*WHAT YOU ARE ASKED TO DO*.
Nothing but the lines from the start of the records through the line that contains "Given: Open the print tool" is to be copied, and each is to be copied exactly.

◆ ◆ ◆

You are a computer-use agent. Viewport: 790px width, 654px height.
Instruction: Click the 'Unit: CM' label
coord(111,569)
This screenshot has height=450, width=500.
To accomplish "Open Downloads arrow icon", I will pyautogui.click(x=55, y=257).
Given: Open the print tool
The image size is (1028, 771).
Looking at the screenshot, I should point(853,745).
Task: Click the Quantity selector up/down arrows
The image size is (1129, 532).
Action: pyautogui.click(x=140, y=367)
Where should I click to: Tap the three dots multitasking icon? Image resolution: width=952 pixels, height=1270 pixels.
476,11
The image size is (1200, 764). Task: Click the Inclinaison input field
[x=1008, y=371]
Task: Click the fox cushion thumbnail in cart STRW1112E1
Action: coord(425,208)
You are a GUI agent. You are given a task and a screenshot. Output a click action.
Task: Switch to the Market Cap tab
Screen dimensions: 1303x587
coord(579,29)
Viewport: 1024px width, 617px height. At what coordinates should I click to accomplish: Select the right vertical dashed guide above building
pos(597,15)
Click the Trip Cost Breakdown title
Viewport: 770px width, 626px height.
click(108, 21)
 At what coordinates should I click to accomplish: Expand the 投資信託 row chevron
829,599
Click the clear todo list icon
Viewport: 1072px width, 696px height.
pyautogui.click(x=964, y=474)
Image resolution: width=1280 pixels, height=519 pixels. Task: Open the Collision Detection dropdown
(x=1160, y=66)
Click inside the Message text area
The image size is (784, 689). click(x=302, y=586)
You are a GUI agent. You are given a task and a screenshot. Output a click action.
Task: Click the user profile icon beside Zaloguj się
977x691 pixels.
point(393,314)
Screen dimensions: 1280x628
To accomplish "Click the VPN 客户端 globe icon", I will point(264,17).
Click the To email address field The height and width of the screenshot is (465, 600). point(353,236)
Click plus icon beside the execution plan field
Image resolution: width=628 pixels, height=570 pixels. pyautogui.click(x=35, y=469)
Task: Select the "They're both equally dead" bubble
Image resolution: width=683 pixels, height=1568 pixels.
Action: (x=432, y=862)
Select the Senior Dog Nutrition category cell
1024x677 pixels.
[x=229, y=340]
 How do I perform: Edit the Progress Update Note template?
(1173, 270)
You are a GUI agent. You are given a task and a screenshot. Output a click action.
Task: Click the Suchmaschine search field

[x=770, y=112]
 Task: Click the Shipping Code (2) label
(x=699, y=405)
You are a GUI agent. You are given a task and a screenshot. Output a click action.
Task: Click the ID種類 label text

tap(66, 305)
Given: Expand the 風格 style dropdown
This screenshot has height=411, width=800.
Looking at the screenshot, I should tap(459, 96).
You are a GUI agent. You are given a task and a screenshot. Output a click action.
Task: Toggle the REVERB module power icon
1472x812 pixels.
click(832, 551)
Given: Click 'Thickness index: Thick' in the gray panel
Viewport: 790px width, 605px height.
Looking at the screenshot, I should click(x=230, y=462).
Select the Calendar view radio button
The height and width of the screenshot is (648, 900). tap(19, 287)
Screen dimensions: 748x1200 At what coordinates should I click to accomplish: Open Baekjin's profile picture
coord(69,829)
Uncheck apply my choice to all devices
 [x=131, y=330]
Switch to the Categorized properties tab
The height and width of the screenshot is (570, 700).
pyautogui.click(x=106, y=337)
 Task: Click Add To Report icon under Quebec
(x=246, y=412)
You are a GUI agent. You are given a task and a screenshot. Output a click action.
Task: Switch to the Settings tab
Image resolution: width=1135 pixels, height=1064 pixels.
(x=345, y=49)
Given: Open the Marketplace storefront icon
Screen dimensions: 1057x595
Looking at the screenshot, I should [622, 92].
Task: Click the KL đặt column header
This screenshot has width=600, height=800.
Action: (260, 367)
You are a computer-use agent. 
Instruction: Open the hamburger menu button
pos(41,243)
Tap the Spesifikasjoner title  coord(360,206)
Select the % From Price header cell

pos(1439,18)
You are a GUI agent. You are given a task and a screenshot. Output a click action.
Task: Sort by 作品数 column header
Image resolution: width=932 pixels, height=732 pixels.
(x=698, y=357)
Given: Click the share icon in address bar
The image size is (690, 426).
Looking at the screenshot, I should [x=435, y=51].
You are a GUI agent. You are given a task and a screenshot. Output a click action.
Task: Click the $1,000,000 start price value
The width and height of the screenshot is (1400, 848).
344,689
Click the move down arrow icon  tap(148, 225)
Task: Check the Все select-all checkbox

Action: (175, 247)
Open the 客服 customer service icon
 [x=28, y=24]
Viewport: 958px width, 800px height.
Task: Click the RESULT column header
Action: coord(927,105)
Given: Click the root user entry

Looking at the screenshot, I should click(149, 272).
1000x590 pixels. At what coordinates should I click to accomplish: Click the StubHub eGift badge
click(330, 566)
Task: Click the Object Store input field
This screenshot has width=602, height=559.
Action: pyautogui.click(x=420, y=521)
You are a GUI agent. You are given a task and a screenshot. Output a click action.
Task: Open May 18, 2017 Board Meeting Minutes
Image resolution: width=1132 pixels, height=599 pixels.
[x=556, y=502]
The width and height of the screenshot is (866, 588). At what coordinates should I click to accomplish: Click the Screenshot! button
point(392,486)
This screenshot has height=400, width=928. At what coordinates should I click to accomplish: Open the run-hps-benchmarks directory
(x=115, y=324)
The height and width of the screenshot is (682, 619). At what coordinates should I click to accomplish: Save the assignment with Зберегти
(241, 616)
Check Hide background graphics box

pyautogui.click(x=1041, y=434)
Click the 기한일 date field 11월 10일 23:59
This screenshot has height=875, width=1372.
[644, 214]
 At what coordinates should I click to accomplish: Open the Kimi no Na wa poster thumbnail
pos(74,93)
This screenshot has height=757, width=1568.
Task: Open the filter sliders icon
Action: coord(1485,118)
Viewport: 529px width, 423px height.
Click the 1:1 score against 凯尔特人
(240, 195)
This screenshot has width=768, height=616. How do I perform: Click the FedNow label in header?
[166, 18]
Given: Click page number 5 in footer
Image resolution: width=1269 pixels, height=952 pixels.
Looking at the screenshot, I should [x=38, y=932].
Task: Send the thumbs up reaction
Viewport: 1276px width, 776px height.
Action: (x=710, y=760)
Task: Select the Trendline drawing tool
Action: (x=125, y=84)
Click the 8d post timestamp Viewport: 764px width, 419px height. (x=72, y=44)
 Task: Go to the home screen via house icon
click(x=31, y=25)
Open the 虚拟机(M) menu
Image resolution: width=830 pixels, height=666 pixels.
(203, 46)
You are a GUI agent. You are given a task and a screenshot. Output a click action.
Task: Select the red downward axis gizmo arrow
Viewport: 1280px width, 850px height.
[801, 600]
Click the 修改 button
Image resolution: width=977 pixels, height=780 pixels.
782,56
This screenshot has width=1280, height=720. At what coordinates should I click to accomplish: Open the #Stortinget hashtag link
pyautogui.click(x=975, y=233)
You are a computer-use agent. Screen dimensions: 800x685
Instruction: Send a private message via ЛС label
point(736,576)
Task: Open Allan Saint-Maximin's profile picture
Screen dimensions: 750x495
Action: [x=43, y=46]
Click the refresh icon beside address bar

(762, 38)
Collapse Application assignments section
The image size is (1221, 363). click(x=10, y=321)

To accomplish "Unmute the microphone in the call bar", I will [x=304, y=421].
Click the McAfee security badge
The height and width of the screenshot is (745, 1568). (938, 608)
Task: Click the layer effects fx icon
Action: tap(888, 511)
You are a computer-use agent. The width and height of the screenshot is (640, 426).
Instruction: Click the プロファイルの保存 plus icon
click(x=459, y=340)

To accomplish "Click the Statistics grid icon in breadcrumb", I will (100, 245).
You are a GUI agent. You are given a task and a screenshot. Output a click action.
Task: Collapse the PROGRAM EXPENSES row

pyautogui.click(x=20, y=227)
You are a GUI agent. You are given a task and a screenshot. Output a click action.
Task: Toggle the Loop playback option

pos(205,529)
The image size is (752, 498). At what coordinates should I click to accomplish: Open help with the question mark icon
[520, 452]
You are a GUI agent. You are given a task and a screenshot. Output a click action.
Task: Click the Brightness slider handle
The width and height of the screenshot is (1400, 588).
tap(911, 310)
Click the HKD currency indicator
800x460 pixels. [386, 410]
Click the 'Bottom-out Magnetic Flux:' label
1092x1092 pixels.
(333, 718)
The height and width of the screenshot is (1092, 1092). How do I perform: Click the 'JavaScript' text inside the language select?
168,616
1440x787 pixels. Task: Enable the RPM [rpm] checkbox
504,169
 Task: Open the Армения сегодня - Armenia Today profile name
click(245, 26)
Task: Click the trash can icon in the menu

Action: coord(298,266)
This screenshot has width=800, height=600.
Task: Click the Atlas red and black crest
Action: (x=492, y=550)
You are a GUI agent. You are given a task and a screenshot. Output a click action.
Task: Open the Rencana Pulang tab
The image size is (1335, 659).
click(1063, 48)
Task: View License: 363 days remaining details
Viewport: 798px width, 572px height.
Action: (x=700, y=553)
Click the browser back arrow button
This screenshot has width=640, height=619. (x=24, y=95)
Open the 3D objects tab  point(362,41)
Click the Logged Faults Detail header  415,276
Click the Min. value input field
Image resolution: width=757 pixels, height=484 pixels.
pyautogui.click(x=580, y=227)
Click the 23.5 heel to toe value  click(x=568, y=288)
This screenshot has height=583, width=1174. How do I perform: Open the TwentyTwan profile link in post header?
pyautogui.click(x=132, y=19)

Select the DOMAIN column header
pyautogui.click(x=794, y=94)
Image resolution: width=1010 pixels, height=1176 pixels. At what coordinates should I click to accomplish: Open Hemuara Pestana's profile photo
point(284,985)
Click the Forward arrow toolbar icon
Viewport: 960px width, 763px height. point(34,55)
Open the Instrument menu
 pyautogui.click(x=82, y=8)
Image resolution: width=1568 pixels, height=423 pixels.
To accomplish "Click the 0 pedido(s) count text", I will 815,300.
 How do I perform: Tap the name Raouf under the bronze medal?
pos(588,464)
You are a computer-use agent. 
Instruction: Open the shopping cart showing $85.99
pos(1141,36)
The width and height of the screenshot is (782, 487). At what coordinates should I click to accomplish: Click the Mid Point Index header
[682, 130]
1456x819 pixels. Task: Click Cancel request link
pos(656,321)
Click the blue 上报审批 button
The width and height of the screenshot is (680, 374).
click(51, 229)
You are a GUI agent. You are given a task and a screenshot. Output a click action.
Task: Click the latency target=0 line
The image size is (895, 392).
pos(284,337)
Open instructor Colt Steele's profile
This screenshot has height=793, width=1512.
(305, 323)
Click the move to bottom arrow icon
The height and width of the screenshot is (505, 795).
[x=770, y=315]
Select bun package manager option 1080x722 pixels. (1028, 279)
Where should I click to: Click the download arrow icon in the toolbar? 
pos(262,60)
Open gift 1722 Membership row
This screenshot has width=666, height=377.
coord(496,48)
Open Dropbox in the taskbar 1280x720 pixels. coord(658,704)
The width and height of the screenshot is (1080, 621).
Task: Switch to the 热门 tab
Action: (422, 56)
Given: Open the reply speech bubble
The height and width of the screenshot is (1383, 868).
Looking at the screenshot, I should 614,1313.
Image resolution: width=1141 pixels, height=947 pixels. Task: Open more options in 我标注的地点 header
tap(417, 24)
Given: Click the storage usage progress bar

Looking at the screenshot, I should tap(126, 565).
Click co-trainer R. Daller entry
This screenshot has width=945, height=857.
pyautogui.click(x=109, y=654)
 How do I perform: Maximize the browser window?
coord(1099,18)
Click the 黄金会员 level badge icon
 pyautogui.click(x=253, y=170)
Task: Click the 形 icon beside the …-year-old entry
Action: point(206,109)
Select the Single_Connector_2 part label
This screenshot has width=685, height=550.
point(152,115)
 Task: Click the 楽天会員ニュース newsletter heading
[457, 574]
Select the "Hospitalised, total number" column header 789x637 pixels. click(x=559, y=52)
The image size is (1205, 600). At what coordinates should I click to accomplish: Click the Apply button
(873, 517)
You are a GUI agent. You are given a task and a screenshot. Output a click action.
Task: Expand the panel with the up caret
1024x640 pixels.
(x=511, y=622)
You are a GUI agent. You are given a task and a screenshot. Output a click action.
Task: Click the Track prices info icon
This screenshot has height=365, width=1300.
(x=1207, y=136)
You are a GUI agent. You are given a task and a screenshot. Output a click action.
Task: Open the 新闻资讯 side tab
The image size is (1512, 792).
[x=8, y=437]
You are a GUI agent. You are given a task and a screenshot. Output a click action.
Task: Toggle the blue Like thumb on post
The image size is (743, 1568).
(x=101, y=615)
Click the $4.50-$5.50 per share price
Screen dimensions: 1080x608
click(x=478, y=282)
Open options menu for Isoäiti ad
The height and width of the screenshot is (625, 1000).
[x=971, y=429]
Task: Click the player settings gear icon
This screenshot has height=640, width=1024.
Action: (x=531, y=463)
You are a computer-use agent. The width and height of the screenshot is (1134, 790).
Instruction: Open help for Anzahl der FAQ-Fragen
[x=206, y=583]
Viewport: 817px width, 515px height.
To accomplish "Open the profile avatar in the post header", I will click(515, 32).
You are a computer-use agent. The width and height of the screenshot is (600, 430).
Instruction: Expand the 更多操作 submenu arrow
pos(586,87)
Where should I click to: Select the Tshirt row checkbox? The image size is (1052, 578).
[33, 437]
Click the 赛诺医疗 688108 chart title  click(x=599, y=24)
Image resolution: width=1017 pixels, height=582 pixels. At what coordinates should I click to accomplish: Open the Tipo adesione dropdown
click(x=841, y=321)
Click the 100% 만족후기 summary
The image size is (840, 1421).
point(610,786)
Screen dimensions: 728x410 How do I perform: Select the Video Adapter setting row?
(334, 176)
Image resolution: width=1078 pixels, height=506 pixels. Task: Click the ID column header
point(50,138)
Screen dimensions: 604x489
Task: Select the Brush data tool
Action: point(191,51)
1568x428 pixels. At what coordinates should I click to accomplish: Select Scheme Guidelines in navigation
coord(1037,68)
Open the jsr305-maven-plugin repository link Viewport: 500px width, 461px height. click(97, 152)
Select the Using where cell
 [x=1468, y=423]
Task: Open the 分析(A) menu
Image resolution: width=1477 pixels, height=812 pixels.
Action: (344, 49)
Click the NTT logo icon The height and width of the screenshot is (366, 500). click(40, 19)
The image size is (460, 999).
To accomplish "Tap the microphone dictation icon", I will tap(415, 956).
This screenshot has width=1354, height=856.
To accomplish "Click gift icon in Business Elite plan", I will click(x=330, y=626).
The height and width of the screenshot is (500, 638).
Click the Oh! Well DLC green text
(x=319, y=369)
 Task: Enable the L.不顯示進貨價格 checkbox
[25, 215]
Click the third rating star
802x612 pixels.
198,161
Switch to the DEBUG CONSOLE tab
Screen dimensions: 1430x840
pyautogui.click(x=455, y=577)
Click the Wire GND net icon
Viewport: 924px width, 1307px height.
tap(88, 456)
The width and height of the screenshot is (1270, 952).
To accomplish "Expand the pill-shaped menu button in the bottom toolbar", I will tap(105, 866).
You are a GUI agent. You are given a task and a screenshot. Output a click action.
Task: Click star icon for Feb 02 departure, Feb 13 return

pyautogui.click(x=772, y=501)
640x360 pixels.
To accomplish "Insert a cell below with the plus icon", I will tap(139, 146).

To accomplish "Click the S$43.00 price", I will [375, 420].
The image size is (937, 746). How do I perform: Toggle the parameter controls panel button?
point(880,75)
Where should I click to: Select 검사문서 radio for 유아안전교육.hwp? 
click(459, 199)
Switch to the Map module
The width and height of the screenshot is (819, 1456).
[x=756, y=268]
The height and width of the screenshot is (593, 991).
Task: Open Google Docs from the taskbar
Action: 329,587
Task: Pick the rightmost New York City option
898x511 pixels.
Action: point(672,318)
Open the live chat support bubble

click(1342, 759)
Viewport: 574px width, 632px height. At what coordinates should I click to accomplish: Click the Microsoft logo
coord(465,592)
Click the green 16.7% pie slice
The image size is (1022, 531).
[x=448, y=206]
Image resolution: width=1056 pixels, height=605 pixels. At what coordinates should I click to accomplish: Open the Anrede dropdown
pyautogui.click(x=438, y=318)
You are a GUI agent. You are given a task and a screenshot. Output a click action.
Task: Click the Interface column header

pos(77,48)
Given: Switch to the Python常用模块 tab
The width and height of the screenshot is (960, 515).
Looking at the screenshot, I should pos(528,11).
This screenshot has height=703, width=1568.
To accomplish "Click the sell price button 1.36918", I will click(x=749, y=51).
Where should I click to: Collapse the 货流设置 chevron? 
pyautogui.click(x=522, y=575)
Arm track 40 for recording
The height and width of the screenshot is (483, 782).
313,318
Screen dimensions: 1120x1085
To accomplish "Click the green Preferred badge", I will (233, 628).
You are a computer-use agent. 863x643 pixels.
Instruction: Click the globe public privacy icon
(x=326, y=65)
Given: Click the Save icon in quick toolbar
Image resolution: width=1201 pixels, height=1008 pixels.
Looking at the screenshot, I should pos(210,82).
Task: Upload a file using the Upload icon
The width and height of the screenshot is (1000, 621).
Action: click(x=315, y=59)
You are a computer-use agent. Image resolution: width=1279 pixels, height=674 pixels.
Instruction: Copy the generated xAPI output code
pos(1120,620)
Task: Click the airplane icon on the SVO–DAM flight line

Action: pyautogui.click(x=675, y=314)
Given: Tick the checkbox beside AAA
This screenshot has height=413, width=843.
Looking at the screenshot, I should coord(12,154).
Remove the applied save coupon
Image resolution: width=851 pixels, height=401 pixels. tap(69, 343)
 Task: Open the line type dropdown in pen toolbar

◆ ◆ ◆

*EXPECTED ANSWER*.
You are a computer-use agent. Viewport: 790px width, 654px height.
Instruction: Click the 'Unit: CM' label
coord(111,569)
This screenshot has height=450, width=500.
To accomplish "Open Downloads arrow icon", I will pyautogui.click(x=55, y=257).
Given: Open the print tool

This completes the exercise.